◆ Task directions
Rewrite the items below, replacing every occurrence of "icon" with "symbol" and leaving everything else unchanged.

◆ Input
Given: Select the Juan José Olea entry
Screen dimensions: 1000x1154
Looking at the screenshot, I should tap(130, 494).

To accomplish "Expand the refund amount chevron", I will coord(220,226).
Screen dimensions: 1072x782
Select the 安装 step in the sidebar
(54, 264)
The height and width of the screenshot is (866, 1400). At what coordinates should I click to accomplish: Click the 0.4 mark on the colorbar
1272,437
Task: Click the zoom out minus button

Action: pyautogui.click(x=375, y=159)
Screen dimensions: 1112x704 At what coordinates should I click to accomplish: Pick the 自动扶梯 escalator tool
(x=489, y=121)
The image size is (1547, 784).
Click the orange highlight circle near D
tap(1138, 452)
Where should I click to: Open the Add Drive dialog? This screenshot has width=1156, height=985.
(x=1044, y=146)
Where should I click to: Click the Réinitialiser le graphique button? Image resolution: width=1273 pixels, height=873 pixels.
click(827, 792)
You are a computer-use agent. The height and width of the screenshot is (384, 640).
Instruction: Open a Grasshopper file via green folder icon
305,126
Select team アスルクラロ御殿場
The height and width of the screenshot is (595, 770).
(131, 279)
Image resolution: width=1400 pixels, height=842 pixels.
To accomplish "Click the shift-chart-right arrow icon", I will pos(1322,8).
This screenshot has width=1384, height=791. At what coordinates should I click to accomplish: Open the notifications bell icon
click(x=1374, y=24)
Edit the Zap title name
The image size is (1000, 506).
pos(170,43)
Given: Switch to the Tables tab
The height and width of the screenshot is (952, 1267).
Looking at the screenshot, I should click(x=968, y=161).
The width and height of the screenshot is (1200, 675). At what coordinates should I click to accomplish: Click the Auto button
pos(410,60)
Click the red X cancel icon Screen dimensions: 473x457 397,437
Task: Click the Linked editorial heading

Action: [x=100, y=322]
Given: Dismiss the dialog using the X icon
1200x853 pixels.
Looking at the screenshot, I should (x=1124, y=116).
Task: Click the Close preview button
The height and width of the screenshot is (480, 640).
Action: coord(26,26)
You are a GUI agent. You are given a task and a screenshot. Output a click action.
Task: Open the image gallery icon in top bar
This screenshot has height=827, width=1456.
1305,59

◆ Exercise solution
Given: Select the Juan José Olea entry
Screen dimensions: 1000x1154
Looking at the screenshot, I should tap(130, 494).

To accomplish "Expand the refund amount chevron", I will coord(220,226).
Screen dimensions: 1072x782
Select the 安装 step in the sidebar
(54, 264)
The height and width of the screenshot is (866, 1400). At what coordinates should I click to accomplish: Click the 0.4 mark on the colorbar
1272,437
Task: Click the zoom out minus button

Action: pyautogui.click(x=375, y=159)
Screen dimensions: 1112x704 At what coordinates should I click to accomplish: Pick the 自动扶梯 escalator tool
(x=489, y=121)
The image size is (1547, 784).
Click the orange highlight circle near D
tap(1138, 452)
Where should I click to: Open the Add Drive dialog? This screenshot has width=1156, height=985.
(x=1044, y=146)
Where should I click to: Click the Réinitialiser le graphique button? Image resolution: width=1273 pixels, height=873 pixels.
click(827, 792)
You are a computer-use agent. The height and width of the screenshot is (384, 640).
Instruction: Open a Grasshopper file via green folder symbol
305,126
Select team アスルクラロ御殿場
The height and width of the screenshot is (595, 770).
(131, 279)
Image resolution: width=1400 pixels, height=842 pixels.
To accomplish "Click the shift-chart-right arrow symbol", I will pos(1322,8).
This screenshot has width=1384, height=791. At what coordinates should I click to accomplish: Open the notifications bell symbol
click(x=1374, y=24)
Edit the Zap title name
The image size is (1000, 506).
pos(170,43)
Given: Switch to the Tables tab
The height and width of the screenshot is (952, 1267).
Looking at the screenshot, I should click(x=968, y=161).
The width and height of the screenshot is (1200, 675). At what coordinates should I click to accomplish: Click the Auto button
pos(410,60)
Click the red X cancel symbol Screen dimensions: 473x457 397,437
Task: Click the Linked editorial heading

Action: [x=100, y=322]
Given: Dismiss the dialog using the X symbol
1200x853 pixels.
Looking at the screenshot, I should (x=1124, y=116).
Task: Click the Close preview button
The height and width of the screenshot is (480, 640).
Action: coord(26,26)
You are a GUI agent. You are given a task and a screenshot. Output a click action.
Task: Open the image gallery symbol in top bar
This screenshot has height=827, width=1456.
1305,59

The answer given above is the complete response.